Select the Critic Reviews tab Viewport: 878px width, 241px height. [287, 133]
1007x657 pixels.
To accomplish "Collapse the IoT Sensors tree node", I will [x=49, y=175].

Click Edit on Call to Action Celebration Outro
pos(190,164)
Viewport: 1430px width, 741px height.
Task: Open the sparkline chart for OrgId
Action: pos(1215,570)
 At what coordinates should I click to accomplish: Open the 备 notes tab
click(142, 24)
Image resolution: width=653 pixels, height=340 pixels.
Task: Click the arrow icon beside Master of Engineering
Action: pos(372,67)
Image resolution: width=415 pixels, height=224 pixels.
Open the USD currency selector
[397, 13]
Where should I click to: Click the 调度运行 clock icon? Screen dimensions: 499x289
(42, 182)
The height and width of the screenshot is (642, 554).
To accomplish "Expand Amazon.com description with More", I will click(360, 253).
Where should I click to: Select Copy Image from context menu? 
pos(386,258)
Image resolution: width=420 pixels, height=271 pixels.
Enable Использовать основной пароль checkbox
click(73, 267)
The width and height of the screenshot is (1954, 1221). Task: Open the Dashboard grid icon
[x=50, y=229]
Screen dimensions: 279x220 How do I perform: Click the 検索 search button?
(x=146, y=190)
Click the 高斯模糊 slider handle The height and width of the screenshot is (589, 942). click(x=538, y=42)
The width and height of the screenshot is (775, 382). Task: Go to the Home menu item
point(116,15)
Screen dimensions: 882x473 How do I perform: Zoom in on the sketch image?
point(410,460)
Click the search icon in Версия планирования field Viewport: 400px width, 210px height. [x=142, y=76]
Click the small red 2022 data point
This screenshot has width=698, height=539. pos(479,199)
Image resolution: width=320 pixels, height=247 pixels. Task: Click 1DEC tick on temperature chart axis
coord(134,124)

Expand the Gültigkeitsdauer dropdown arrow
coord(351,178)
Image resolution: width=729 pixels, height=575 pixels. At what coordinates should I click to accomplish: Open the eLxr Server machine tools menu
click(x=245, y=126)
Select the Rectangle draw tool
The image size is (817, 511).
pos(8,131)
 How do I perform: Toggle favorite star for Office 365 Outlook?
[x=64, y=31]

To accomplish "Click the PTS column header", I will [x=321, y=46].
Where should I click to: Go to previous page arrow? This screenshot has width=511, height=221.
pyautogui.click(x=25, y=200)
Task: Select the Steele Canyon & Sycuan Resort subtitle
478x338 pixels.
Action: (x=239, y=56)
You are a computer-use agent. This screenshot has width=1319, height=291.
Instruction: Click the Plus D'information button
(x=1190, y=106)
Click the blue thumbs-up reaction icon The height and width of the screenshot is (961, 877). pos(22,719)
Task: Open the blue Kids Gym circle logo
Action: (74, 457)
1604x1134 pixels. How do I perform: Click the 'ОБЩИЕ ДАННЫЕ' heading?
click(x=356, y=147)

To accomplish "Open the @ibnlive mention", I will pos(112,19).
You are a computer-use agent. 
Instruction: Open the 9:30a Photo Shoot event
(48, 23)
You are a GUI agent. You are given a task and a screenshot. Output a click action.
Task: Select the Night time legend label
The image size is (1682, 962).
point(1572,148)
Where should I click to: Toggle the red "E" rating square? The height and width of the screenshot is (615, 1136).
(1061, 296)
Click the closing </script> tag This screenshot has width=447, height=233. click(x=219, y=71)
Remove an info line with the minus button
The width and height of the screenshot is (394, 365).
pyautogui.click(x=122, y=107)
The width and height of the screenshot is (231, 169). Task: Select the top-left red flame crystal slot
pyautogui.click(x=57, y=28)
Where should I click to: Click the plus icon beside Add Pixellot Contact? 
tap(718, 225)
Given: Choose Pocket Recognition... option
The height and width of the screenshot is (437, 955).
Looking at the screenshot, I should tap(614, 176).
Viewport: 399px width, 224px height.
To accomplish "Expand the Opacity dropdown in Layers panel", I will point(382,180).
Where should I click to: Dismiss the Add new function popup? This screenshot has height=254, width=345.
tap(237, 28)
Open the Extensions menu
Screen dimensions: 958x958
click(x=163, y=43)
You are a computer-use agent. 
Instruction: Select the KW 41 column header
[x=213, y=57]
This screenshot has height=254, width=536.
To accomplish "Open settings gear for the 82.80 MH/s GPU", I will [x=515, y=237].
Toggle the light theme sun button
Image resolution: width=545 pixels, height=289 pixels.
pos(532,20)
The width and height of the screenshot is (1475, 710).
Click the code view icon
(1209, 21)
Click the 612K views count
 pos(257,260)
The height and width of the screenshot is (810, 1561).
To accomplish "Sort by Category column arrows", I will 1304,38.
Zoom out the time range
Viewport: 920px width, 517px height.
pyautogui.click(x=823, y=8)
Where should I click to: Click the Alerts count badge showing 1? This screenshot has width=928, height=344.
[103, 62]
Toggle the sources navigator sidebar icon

════════════════

Task requirements: Rewrite everything from the line containing "Toggle the light theme sun button" down to the end of the data, swapping "Toggle" for "Flip" and leaving all else unchanged. Return only those lines.

Solution:
Flip the light theme sun button
Image resolution: width=545 pixels, height=289 pixels.
pos(532,20)
The width and height of the screenshot is (1475, 710).
Click the code view icon
(1209, 21)
Click the 612K views count
 pos(257,260)
The height and width of the screenshot is (810, 1561).
To accomplish "Sort by Category column arrows", I will 1304,38.
Zoom out the time range
Viewport: 920px width, 517px height.
pyautogui.click(x=823, y=8)
Where should I click to: Click the Alerts count badge showing 1? This screenshot has width=928, height=344.
[103, 62]
Flip the sources navigator sidebar icon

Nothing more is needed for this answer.